Data shown:
"""

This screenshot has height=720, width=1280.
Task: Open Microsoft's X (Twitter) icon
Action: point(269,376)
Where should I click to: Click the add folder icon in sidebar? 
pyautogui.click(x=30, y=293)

"""
"""

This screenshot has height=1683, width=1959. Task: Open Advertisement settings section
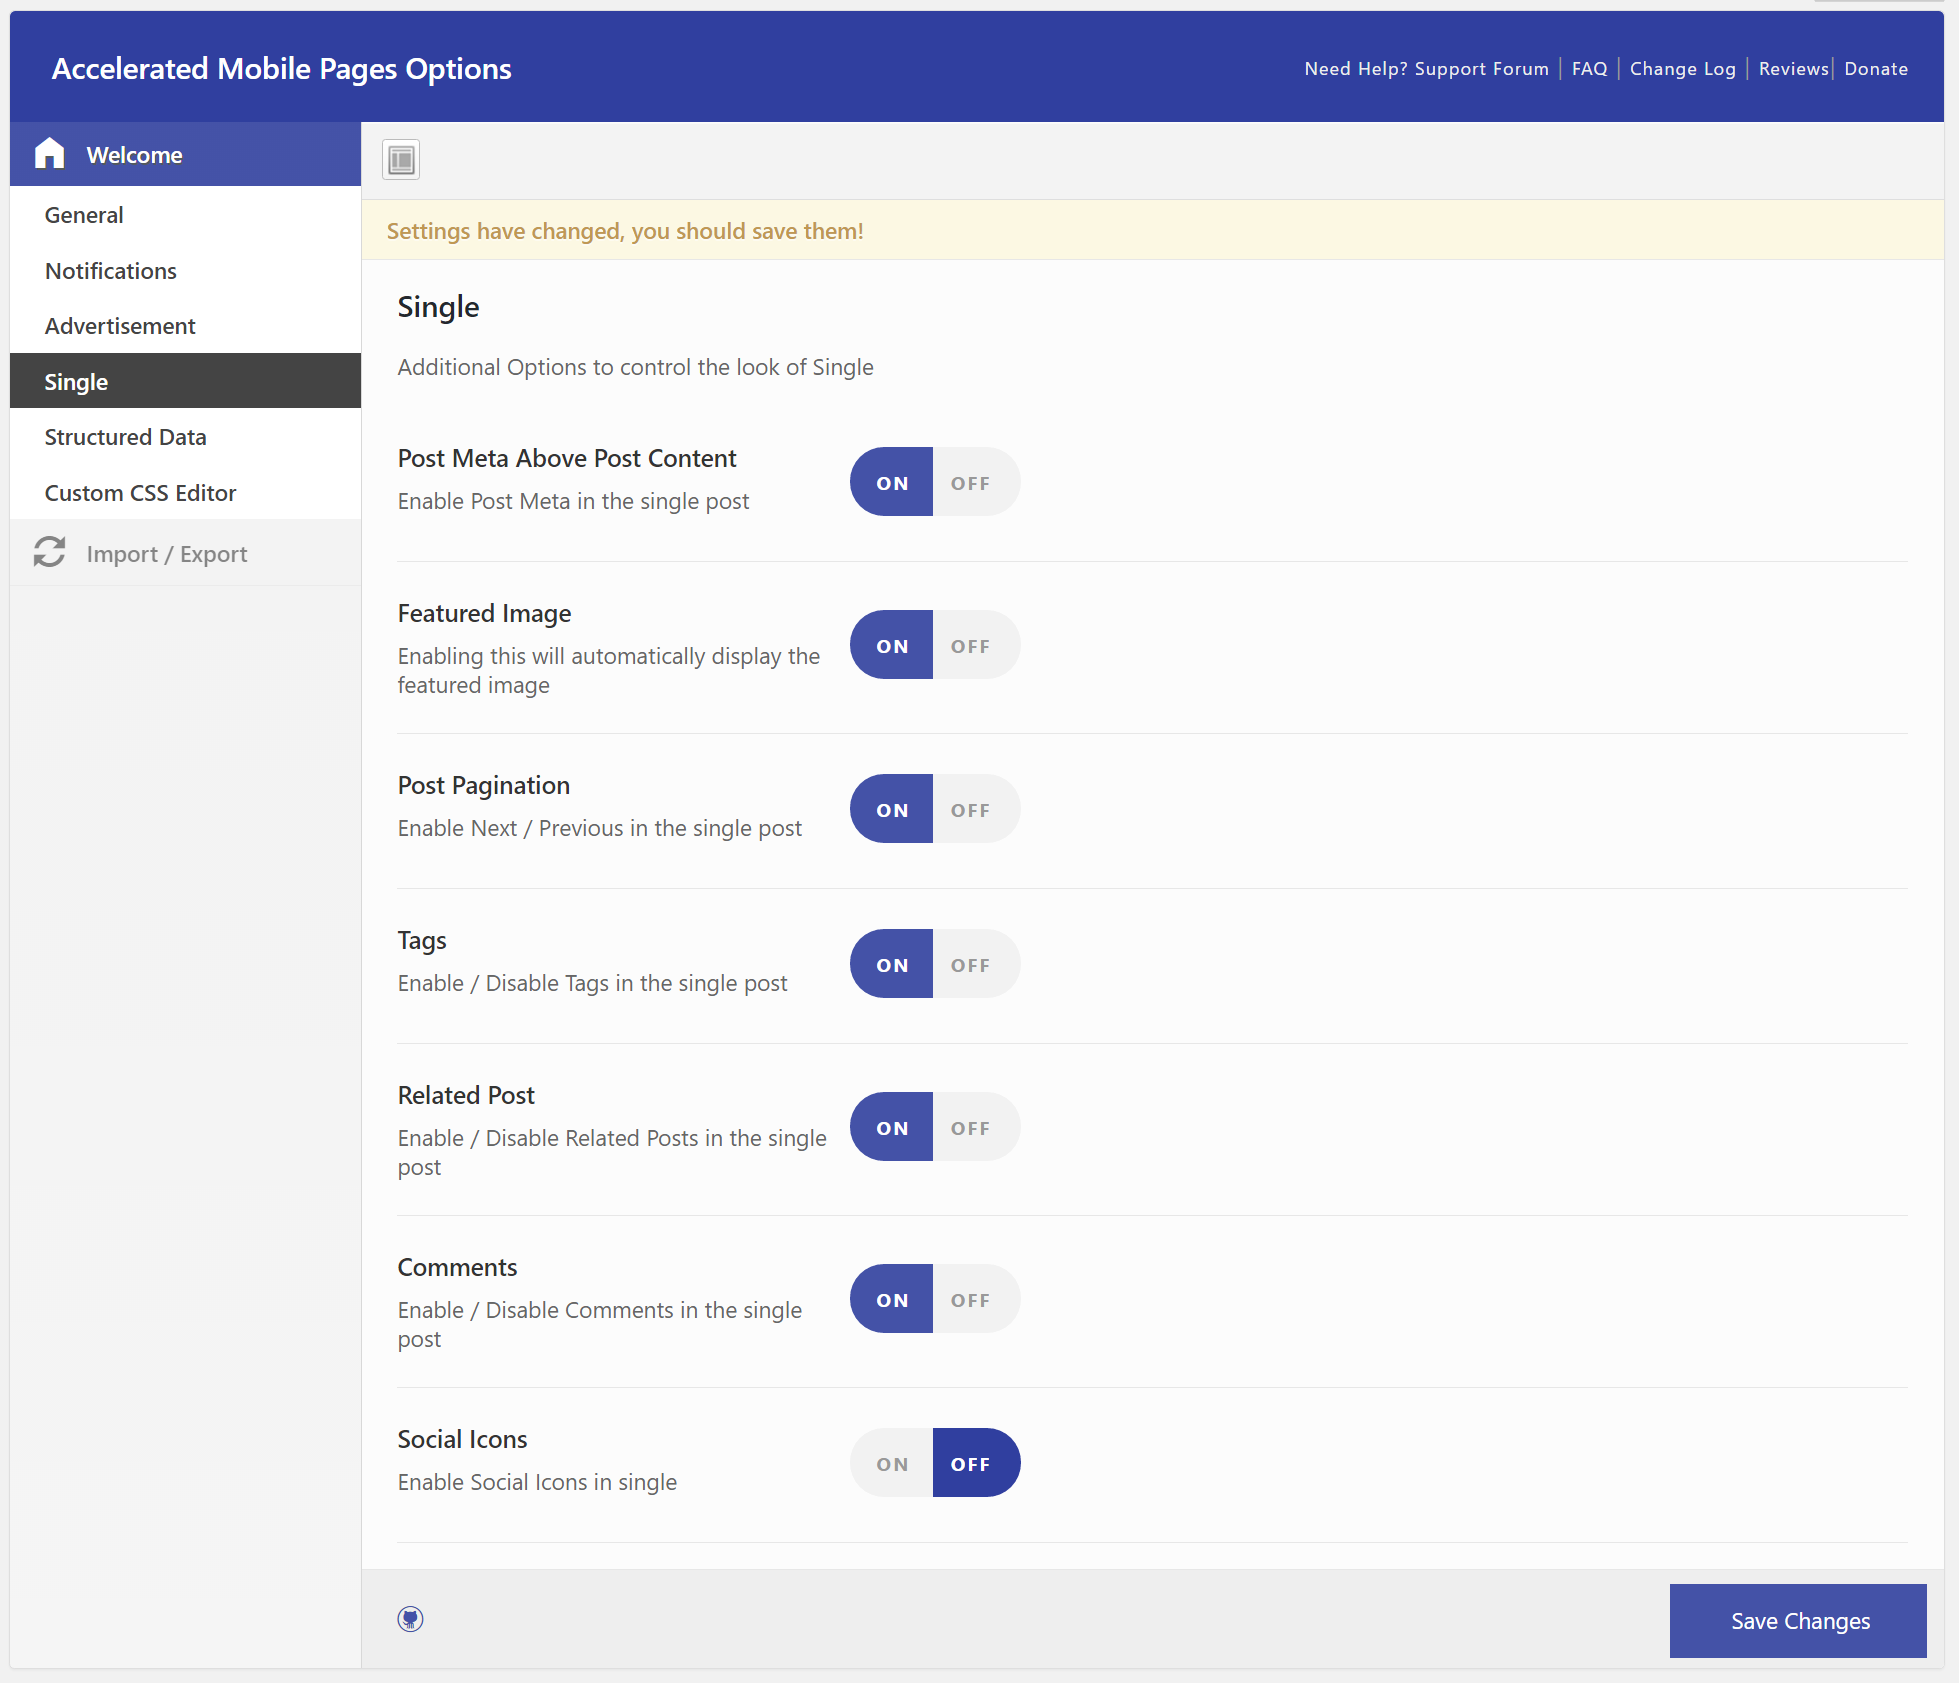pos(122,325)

"""

Problem to solve:
Copy the rows starting at the line containing "Where should I" and ending at the line containing "pyautogui.click(x=30, y=293)", and nothing else.

Answer to this problem:
Where should I click to: Click the add folder icon in sidebar? 
pyautogui.click(x=30, y=293)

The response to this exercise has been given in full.